During the past five years, Washington has assisted them to the tune of more than two billion dollars in cash and materials. At first there were signs of post-war reconstruction and order in government. Then there were signs of decay. Great swindles occurred in the US war surplus material left in the islands. Election frauds and corruption in office became common. Production lagged. Finally,
President Quirino asked the US to investigate. It did. Experts, headed by former under-Secretary of the Treasury Daniel Bell, exposed Philippine inefficiency and corruption. President Truman offered Manila another quarter of a billion dollars—but only on condition there be sweeping reforms.
Quirino has been having serious trouble with
peasant revolutionaries called the Huks (short for
Hukbalahaps). Their leadership is Communistic but the growing support they are getting in rural areas can be traced to government indifference and corruption.
The fundamental answer to the question of all-out war in the Orient now lies with the Communist regime of Mao Tse-tung in China. His 475 million subjects represent the biggest manpower reserve in the world.
There has been one encouraging development in the Far East, however. The recent armistice in the revolution in Indonesia, the islands to the south of Indochina, was one of the United Nations' first victories. A UN commission succeeded in stopping the bloodshed in Indonesia and forcing negotiation between the revolutionaries and the ruling Netherlands government. The upshot was the newly-born United States of Indonesia and a measure of independence viewed enviously by other peoples of the Far East.

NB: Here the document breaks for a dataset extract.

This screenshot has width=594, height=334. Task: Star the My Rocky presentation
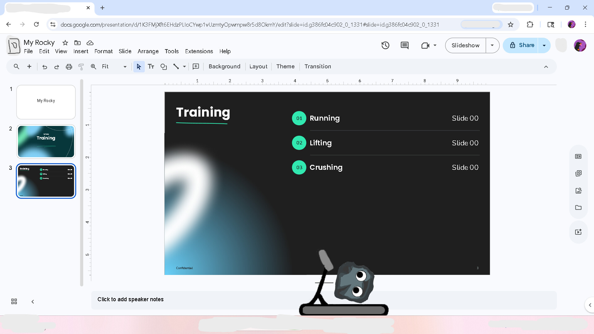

Whether we like it or not, the USA has an inferential responsibility to the Indonesian government. When I first went to Batavia, shortly after the end of World War II, everywhere, painted on public buildings and on streetcars, were slogans reading: "All men are created equal," "Government of the people, by the people and for the people. There were other quotations from American history. Significantly, all the signs were printed in English.
World War III, which appears to have had its beginnings in the Far East, will not be won by force of arms alone. At present the Communists are doing much better than the Democracies in the ideological struggle. The young Chinese under Mao are dedicated men. There are those in Washington who argue that the hold of the Chinese Communist is unbreakable, but that Oriental Communism is a different brand than the Kremlin's. The school of thought urges that we try to convince Mao of the United Nations' good intentions—in other words, attempt to make him a Far Eastern
Tito. Opponents charge that such a move would be craven appeasement.
Whatever the right answer, clearly we have many tasks before us in the Far East if the battles such as those fought in Korea and Indochina are to be kept under control.
First, the United Nations must be militarily strong. The American plan, adopted by the General Assembly of the UN, which provides a standing international police force to meet aggression wherever it occurs, is the first positive step towards preventing other "Koreas."
Secondly, as soon as possible in the Far East, the UN should attempt to ditch last-century imperialism inherited from the exploiting colonists. Finally, the ideals of personal freedom and individual justice must be "sold" to the people of the Far East.